Porto'nun teknik adamı olarak ben sahaya çıksam ve maçı satmak istesem, ilerde basan, defansı çıkarmayan, orta sahayı ezen adamları oyundan alırdım. (örn:hulk)
Üst tura çıkmanın ve lig maçlarını düşünerek Porto'nun değişikliklerle gençlere şans tanıması, kart cezalı yada ceza sınırına gelmiş oyuncularla üst turlarda oynamak istememesi, beşiktaşa yaradı.
Buna rağmen, ülkemizde futbol-futbolcu olmadığı gerçeği bir kez daha suratımıza bir tokat gibi yapıştı. 70 milyon insan'dan 70 futbolcu çıkaramıyoruz.
hayır maç güzeldi o ayrı da, maça damgayı ilker yasin vurdu, yaşlandı artık normal diyeceğiz saçmalama potansiyeli için ama adam gençken de böyleydi,bir gs maçı boyunca tam bir devre prekazi'ye smoviç dedi bu adam, sonra yine yıllar önce bir lig maçında sarıyerin kalecisi müller sakat olduğu için yerine metin oynuyor demişti, oysa alman kaleci müller, türk vatandaşlığına geçip metin ismini alalı çok olmuştu.

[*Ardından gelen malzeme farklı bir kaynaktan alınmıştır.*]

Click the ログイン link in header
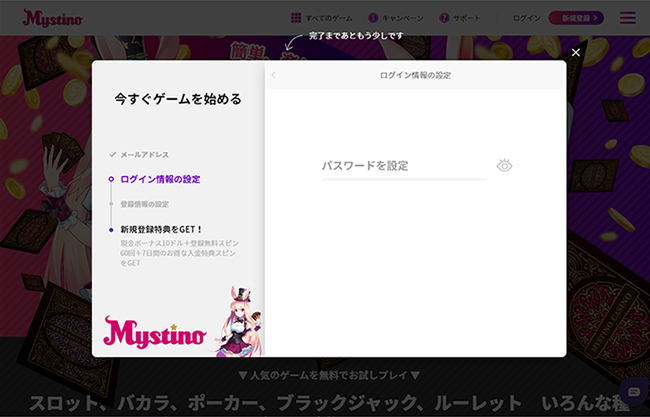The height and width of the screenshot is (417, 650). (x=526, y=18)
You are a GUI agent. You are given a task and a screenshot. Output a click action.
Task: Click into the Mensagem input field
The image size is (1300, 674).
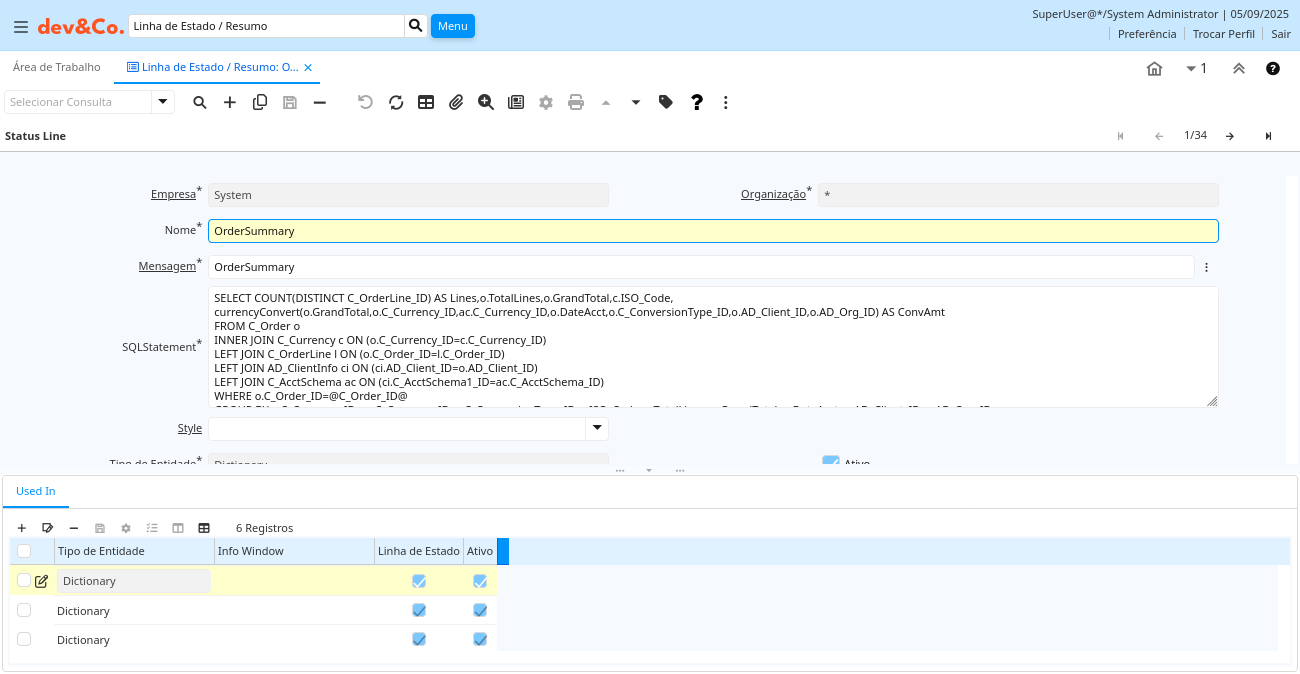[x=700, y=267]
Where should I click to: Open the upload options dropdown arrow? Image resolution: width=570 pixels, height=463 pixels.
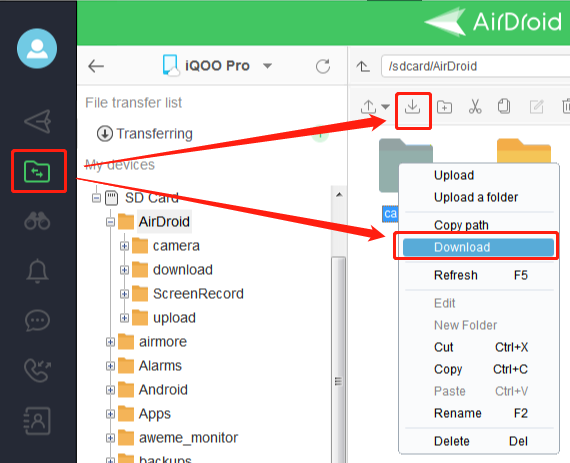pyautogui.click(x=385, y=107)
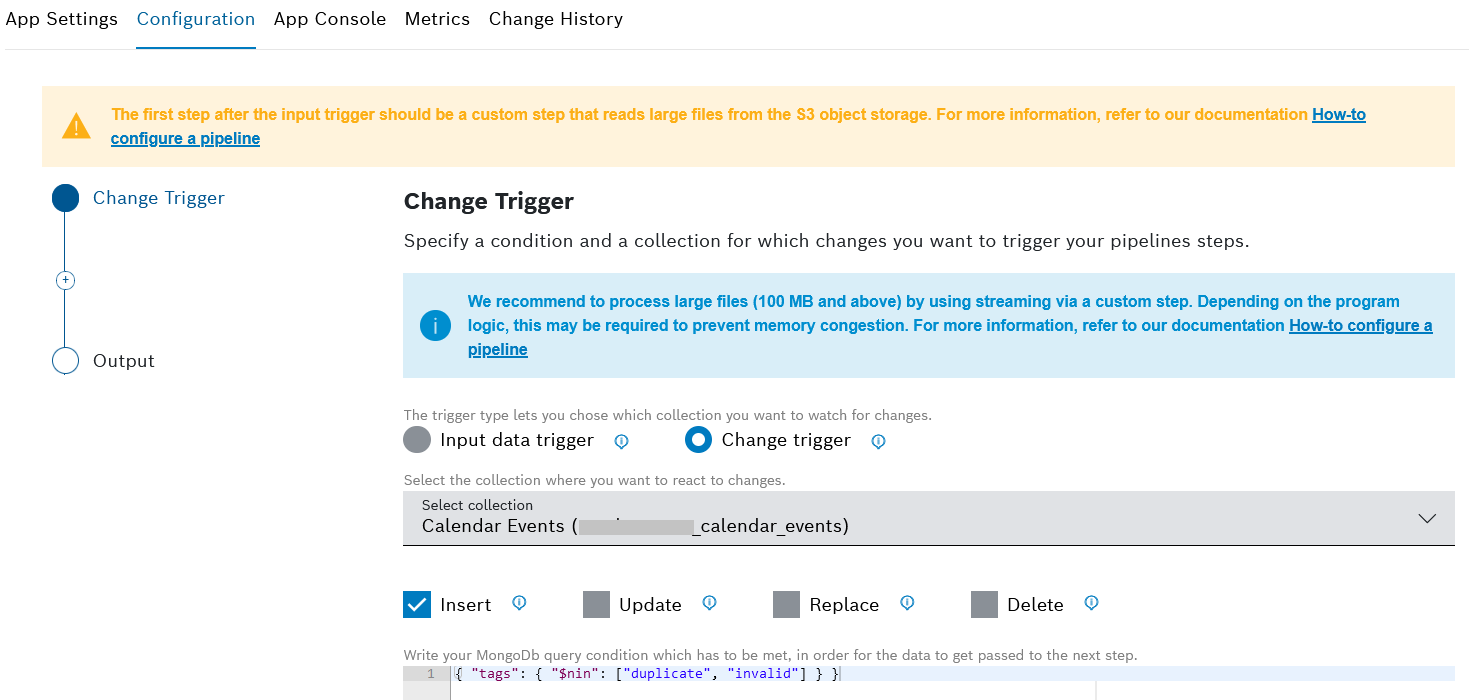
Task: Uncheck the Insert checkbox
Action: point(417,604)
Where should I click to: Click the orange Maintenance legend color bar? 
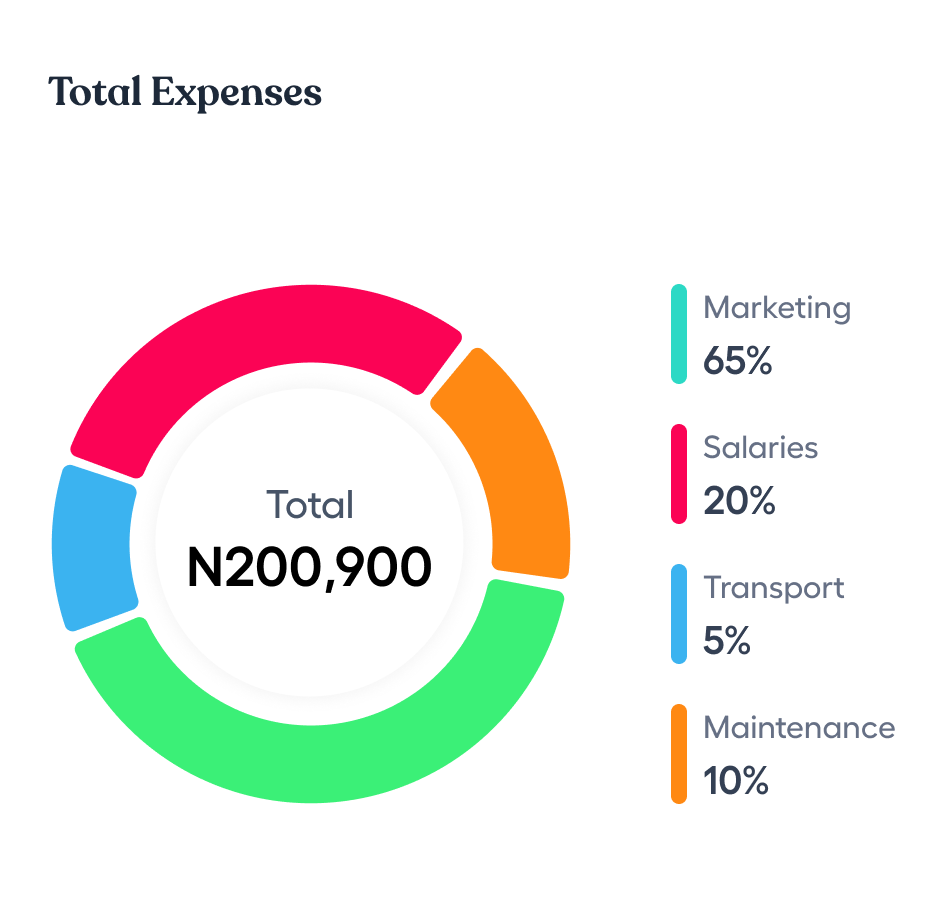tap(679, 754)
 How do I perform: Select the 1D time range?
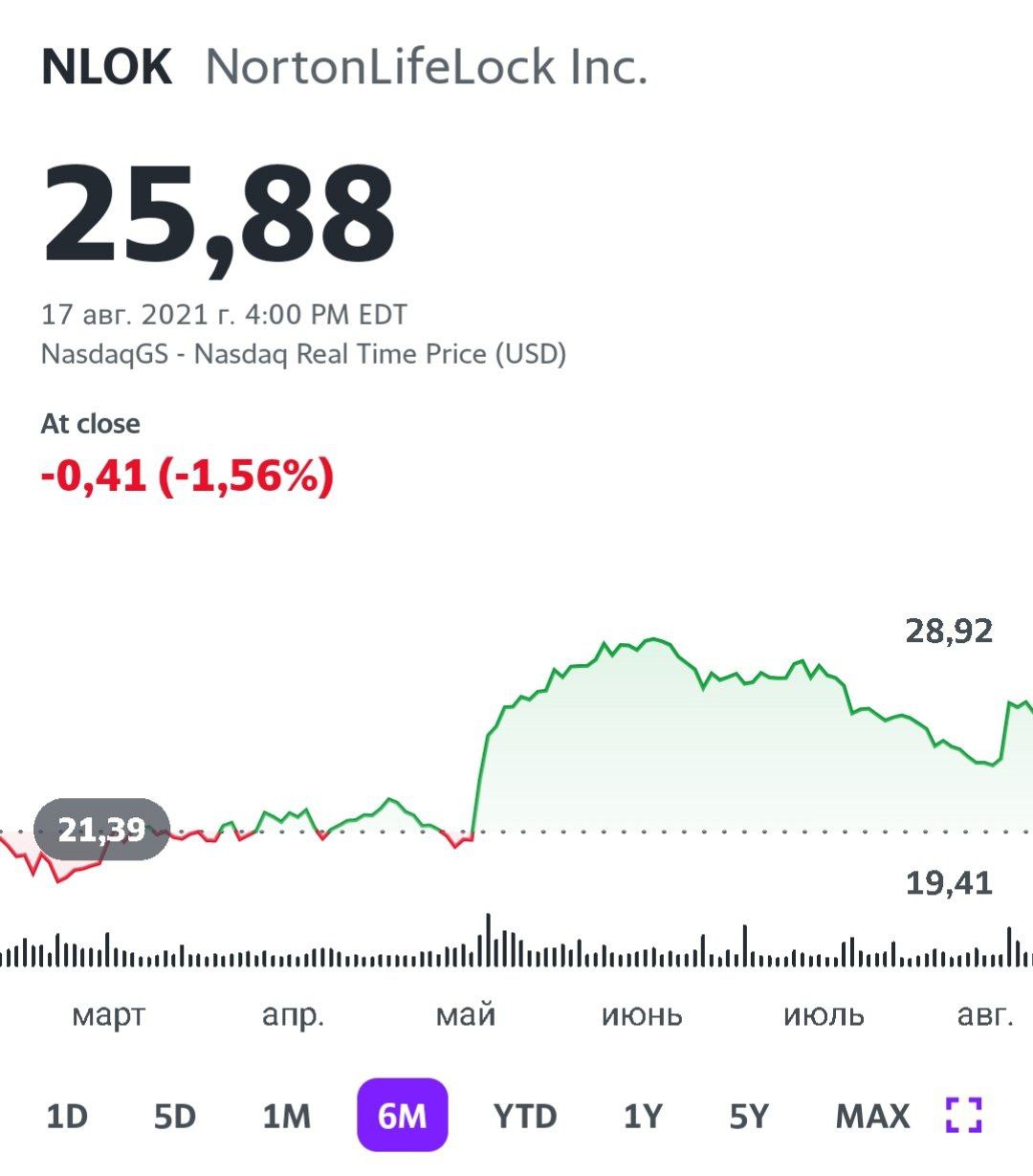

bu maçta da eskiyi aratmadı sağolsun, mesela hulk'un geliştirdiği ataklara dikkat etmeliyiz dediğinde, porto lu oyuncu oyundan çıkalı on dakika olmuştu, bjk li ersan'a ısrarla ibrahim dedi, rakip guarin'e de ısrarla kendi isminden başka her ismi söyledi.ufaka tefek onlarca yanlış bilgi ve sunumu daha söylemiyorum yani.
ilker yasin'in yeni tabiri kafa darbesiyle tanıştığımız maçtır.
başka bir takım taraftarı olarak* nihat'ın golünde sevincimden havaya uçtum. beşiktaş grupta ne durumda, umut var mı, hiç bilgim yok ama, umarım bu beraberlik işlerine yarar.
ilker yasin in piç ettiği maçtır kendisi. hakeminde biraz biraz maçı katletmeye başladığı dakikalar yaşadık. hakan arıkan sağolsun 1-0 geriden başlatıyor bizi her defasında. ama ne olursa olsun ikinci yarı bizim için güzeldi.
keşke bobo'nun 35-40 metre aralığından çektiği şut girseydi dediğimiz bir maç oldu. bunun dışında gruptan çıkmayı büyük ihtimalle garantiledik ve çeyrek finale gidiyoruz.
peşin edit: gruptan çıktığımızda çeyrek finale kalmamış olacağımızı biliyorum. ben sonrası için konuşuyorum.
(bkz: ahanda buraya yazıyorum)
beşiktaş'ın avrupa macerasında bence önemli bir yeri olacak maçtır. puandan ziyade, lucescu dönemi haricinde pek gözlemleyemediğimiz deplasmanda karakterli futbol oynama yetisine erişmek üzeredir beşiktaş. herkes bu sarışın adamın kıymetini bilsin.
Porto'nun kasmadığı için, haftasonu Benfica maçı olmasına rağmen cezalı futbolcular hariç bildiğin as takımla maça çıktığı, kendini yerlerden yerlere attığı, ama yine de 1 puan aldığı maçtır; doğruya doğru.
nihat'ın golüne sevindiğim kadar, bobo'nun 45 metreden vurup direğe çarpan şutuna da bir o kadar çıldırdım. çıldırdım derken, sinirden değil, sevinçten değil... farklı bi duyguygu mnskym.